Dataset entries

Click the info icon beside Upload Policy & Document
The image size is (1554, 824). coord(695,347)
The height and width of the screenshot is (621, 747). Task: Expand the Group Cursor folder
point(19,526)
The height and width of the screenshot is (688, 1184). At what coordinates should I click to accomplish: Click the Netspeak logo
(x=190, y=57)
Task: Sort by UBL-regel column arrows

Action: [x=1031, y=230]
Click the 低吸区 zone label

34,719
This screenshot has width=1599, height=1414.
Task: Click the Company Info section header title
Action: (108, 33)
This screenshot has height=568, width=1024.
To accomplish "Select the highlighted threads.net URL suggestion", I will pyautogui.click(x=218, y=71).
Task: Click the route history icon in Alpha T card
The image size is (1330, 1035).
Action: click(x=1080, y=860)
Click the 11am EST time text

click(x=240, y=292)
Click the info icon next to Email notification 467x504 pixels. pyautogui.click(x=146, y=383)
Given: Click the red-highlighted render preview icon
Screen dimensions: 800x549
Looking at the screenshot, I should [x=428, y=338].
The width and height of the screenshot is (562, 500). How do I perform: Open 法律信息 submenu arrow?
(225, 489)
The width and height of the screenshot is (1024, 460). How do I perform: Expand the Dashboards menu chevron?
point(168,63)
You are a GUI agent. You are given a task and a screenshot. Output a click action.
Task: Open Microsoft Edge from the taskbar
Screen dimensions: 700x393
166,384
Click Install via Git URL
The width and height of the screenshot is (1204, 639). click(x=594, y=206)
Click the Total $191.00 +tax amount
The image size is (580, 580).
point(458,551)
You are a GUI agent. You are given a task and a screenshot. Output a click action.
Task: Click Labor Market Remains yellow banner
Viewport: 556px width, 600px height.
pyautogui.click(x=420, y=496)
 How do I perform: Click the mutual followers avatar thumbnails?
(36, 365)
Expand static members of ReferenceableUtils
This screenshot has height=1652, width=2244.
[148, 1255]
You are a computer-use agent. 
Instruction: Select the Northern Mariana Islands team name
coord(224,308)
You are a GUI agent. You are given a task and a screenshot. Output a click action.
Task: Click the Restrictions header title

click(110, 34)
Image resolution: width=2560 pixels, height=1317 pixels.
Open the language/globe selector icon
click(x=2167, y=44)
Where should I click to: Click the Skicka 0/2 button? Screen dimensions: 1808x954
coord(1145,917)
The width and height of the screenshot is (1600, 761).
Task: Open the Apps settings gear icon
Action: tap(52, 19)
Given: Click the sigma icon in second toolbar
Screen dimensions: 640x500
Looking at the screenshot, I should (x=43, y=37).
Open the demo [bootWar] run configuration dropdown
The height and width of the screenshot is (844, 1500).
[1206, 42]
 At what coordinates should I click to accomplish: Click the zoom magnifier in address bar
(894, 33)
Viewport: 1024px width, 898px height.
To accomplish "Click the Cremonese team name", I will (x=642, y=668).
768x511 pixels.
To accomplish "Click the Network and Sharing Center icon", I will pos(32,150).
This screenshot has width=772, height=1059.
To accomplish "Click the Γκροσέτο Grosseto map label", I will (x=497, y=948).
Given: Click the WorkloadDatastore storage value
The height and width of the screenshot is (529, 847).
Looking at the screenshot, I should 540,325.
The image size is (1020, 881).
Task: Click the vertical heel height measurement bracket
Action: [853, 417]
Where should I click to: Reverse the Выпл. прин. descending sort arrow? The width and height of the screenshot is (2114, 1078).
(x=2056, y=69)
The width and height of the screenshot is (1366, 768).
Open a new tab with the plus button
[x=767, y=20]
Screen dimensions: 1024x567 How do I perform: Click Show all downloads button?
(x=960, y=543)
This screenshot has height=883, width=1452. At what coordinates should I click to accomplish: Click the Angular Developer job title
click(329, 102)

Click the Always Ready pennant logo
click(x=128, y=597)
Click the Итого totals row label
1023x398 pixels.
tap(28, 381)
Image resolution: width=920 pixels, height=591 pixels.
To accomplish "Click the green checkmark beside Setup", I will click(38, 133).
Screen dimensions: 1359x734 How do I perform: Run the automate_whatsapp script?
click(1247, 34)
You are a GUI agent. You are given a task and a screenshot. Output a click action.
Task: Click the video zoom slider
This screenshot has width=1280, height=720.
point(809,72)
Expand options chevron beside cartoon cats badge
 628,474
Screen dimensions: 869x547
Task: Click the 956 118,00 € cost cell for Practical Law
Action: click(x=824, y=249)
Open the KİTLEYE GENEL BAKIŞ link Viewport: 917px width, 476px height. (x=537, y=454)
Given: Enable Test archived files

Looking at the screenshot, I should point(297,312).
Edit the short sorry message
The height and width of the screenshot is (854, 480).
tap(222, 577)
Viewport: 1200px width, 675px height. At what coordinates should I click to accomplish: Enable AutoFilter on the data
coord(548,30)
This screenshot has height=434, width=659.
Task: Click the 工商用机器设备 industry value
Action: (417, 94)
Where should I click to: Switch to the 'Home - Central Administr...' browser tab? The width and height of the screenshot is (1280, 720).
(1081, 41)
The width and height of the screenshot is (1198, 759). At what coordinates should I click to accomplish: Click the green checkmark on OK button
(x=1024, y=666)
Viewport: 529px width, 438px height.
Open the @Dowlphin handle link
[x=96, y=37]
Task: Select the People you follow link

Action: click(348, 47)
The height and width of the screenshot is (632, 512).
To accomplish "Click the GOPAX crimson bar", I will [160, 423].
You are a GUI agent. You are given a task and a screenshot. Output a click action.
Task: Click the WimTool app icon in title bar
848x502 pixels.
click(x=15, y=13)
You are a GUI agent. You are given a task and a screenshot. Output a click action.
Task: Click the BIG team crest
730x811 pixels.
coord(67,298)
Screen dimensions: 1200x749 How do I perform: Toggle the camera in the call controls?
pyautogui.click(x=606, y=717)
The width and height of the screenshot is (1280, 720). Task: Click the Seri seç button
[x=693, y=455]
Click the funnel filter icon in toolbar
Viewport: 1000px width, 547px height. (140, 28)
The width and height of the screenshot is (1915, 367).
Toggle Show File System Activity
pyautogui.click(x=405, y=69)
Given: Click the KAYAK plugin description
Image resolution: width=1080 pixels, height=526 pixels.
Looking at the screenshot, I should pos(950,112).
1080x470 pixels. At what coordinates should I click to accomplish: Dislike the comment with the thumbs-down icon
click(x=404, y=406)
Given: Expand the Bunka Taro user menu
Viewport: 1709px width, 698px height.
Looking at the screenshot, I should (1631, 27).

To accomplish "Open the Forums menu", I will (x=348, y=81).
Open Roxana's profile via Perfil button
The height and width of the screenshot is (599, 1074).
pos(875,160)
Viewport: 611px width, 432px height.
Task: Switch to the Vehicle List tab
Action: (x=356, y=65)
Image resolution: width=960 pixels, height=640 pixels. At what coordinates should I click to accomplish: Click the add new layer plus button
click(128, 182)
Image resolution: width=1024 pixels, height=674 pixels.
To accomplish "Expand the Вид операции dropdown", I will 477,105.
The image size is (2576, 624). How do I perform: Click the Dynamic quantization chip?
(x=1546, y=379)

Directions for this task
State, as a number only, how many lines in the entries include "highlighted".

Output
2